Moraes pede vista e julgamento do marco temporal é suspenso no STF

Interrupção ocorre com votos divergentes, contra e a favor de data-limite para demarcações

Julgamento do caso só poderá ser retomado após a devolução do processo por parte do ministro Alexandre de Moraes. Foto: VICTORIA SILVA/AFP

O ministro Alexandre de Moraes, do Supremo Tribunal Federal (STF), pediu vista – ou seja, mais tempo para analisar o caso -, e adiou o julgamento do marco temporal das terras indígenas pela Corte. Nesta quarta-feira, os ministros realizaram a sexta reunião para tratar do caso, presidida pela ministra Rosa Weber.

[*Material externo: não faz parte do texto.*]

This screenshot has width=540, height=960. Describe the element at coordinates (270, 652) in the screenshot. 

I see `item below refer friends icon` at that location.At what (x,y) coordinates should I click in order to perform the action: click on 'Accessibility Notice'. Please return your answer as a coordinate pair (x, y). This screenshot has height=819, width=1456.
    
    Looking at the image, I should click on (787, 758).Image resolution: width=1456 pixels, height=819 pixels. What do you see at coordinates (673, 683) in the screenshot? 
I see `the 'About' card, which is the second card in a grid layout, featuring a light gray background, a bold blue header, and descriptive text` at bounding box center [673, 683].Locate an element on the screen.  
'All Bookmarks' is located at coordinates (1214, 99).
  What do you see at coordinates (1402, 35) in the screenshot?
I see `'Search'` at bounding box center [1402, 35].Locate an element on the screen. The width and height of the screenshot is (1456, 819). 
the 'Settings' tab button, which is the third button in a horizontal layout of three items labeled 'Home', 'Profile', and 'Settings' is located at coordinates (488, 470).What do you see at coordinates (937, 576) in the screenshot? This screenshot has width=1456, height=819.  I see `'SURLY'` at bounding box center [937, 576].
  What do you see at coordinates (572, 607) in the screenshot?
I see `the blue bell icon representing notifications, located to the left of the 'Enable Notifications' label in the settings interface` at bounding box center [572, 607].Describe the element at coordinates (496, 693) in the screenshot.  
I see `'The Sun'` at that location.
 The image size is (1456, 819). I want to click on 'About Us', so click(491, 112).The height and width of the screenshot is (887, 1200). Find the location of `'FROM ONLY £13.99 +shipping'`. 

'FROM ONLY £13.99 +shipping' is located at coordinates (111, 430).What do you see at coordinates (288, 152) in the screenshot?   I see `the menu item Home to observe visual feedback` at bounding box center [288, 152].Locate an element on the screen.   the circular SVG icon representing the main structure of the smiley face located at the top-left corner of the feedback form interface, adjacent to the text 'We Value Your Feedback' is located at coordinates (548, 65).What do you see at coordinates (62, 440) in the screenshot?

Com o ato de Moraes, a retomada do julgamento fica sem data. A interrupção ocorreu quando havia dois votos divergentes, contra e a favor do marco. O ministro Edson Fachin, relator do tema, se posicionou contrário à definição de um lapso temporal para a demarcação das reservas – 4 de outubro de 1988, como prevê o marco temporal. Para o magistrado, a Constituição não estipula data limite para a definição de áreas pertencentes a povos tradicionais, ao tratar do assunto.

“Autorizar, à revelia da Constituição, a perda da posse das terras tradicionais por comunidade indígena, significa o progressivo etnocídio de sua cultura, pela dispersão dos índios integrantes daquele grupo, além de lançar essas pessoas em situação de miserabilidade e aculturação, negando-lhes o direito à identidade e à diferença em relação ao modo de vida da sociedade envolvente”, afirmou Fachin, na semana passada, ao votar.

Ao abrir divergência, o ministro Kássio Nunes Marques entendeu que as terras ocupadas pelos povos tradicionais pertencem ao Estado. “Todas as terras indígenas são um bem público federal”, sustentou Nunes Marques. Ele defendeu a ligação do tema com a soberania e a defesa nacional e destacou que a Polícia Federal e as Forças Armadas podem atuar nas áreas delimitadas sem a necessidade de consultar os ocupantes.